Author: Nancy L. Rose
Publisher: University of Chicago Press
Published: 2014-08-29
Total Pages: 619
ISBN-13: 022613816X
DOWNLOAD EBOOKThe past thirty years have witnessed a transformation of government economic intervention in broad segments of industry throughout the world. Many industries historically subject to economic price and entry controls have been largely deregulated, including natural gas, trucking, airlines, and commercial banking. However, recent concerns about market power in restructured electricity markets, airline industry instability amid chronic financial stress, and the challenges created by the repeal of the Glass-Steagall Act, which allowed commercial banks to participate in investment banking, have led to calls for renewed market intervention. Economic Regulation and Its Reform collects research by a group of distinguished scholars who explore these and other issues surrounding government economic intervention. Determining the consequences of such intervention requires a careful assessment of the costs and benefits of imperfect regulation. Moreover, government interventions may take a variety of forms, from relatively nonintrusive performance-based regulations to more aggressive antitrust and competition policies and barriers to entry. This volume introduces the key issues surrounding economic regulation, provides an assessment of the economic effects of regulatory reforms over the past three decades, and examines how these insights bear on some of today’s most significant concerns in regulatory policy.
Author: Gregory K. Ingram
Publisher: Lincoln Inst of Land Policy
Published: 2013
Total Pages: 438
ISBN-13: 9781558442511
DOWNLOAD EBOOKMore than 50 percent of the global population resides in urban areas where land policy and infrastructure interactions facilitate economic opportunities, affect the quality of life, and influence patterns of urban development. While infrastructure is as old as cities, technological changes and public policies on taxation and regulation produce new issues worthy of analysis, ranging from megaprojects and greenhouse gas emissions to involuntary resettlement. This volume, based on the 2012 seventh annual Land Policy Conference at the Lincoln Institute, brings together economists, social scientists, urban planners, and engineers to discuss how infrastructure issues impact low-, middle-, and high-income countries. Infrastructure drives economic and social activities. For urban areas, the challenges of balancing economic growth with infrastructure development and maintenance are reflected in debates about finance, regulation, and location and about the sustainable levels of infrastructure services.
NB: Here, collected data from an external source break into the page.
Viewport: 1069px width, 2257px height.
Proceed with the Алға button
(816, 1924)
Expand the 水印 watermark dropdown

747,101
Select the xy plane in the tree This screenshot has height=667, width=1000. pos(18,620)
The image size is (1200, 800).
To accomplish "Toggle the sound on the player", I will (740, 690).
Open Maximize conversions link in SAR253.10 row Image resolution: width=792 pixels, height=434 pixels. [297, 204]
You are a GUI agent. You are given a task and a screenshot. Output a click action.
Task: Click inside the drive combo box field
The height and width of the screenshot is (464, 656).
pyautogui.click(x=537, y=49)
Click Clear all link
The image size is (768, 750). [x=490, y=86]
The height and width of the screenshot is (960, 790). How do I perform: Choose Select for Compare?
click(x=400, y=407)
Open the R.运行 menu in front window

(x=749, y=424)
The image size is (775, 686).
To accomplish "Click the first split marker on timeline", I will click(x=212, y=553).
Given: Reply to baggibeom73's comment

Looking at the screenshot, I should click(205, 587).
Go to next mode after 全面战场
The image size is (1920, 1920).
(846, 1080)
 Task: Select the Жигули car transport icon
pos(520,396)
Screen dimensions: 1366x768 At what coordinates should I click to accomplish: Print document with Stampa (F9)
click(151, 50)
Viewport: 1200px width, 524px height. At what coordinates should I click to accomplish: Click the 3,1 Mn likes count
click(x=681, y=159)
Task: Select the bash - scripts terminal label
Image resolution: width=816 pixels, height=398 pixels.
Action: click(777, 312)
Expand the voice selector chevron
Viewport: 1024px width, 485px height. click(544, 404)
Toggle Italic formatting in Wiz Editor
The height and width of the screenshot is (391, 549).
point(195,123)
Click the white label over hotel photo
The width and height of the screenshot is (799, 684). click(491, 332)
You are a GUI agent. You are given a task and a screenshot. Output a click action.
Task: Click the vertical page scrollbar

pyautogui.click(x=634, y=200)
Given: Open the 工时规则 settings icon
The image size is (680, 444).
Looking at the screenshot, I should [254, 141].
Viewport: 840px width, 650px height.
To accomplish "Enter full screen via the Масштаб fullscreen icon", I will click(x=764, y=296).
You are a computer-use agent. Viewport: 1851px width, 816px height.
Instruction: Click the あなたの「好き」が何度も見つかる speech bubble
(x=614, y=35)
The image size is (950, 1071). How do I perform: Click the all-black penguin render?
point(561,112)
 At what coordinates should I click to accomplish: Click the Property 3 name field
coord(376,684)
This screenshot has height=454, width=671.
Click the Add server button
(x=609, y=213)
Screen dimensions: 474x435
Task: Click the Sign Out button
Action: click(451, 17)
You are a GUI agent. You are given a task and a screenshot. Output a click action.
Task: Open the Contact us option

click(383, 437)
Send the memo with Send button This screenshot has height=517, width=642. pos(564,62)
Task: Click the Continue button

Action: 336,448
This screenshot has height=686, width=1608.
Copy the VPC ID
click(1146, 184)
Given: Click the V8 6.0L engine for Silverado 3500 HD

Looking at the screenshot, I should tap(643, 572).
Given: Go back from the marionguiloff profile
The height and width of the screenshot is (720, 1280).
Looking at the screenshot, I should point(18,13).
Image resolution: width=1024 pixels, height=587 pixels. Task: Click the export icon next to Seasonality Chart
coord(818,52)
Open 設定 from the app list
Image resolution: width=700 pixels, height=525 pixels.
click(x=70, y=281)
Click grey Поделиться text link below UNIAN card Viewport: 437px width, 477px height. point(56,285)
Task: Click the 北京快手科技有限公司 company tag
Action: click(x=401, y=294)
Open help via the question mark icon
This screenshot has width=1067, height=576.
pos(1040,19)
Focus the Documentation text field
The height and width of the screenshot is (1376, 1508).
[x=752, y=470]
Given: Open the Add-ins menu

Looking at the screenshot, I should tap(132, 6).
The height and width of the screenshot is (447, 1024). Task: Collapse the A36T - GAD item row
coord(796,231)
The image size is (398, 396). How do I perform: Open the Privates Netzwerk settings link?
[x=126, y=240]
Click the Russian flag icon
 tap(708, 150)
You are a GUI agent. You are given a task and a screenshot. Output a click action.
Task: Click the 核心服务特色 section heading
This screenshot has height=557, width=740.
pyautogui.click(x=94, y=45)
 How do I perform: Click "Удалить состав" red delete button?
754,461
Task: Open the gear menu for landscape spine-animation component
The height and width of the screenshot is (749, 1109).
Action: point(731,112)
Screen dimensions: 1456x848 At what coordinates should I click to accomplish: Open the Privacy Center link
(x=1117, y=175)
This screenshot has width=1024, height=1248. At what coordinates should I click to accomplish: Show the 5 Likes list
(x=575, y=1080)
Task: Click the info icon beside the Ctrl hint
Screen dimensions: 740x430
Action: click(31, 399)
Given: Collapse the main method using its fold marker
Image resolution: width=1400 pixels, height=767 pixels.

Relevant sectors include energy (electricity and natural gas); telecommunications (phone lines, mobile phone service, and Internet); transportation (airports, railways, roads, waterways, and seaports); and water supply and sanitation (piped water, irrigation, and sewage collection and treatment). Recent research shows that inadequate infrastructure is associated with income inequality. This is likely linked to the delivery of infrastructure services to households, such as direct health benefits, improved access to education, and enhanced economic opportunities. Because so much infrastructure is energy intensive, efforts to reduce greenhouse gas emissions and other negative impacts must address services such as electric power and transport. Bringing the management of infrastructure up to levels of good practice has a large economic payoff, and performance levels vary dramatically between and within countries. A crucial unmet challenge is to convince policy makers and voters that large economic returns can result from improving infrastructure performance and maintenance.
Author: Loren Brandt
Publisher: Cambridge University Press
Published: 2019-05-30
Total Pages: 529
ISBN-13: 1108480993
DOWNLOAD EBOOKOpenness and competition sparked major advances in Chinese industry. Recent policy reversals emphasizing indigenous innovation seem likely to disappoint.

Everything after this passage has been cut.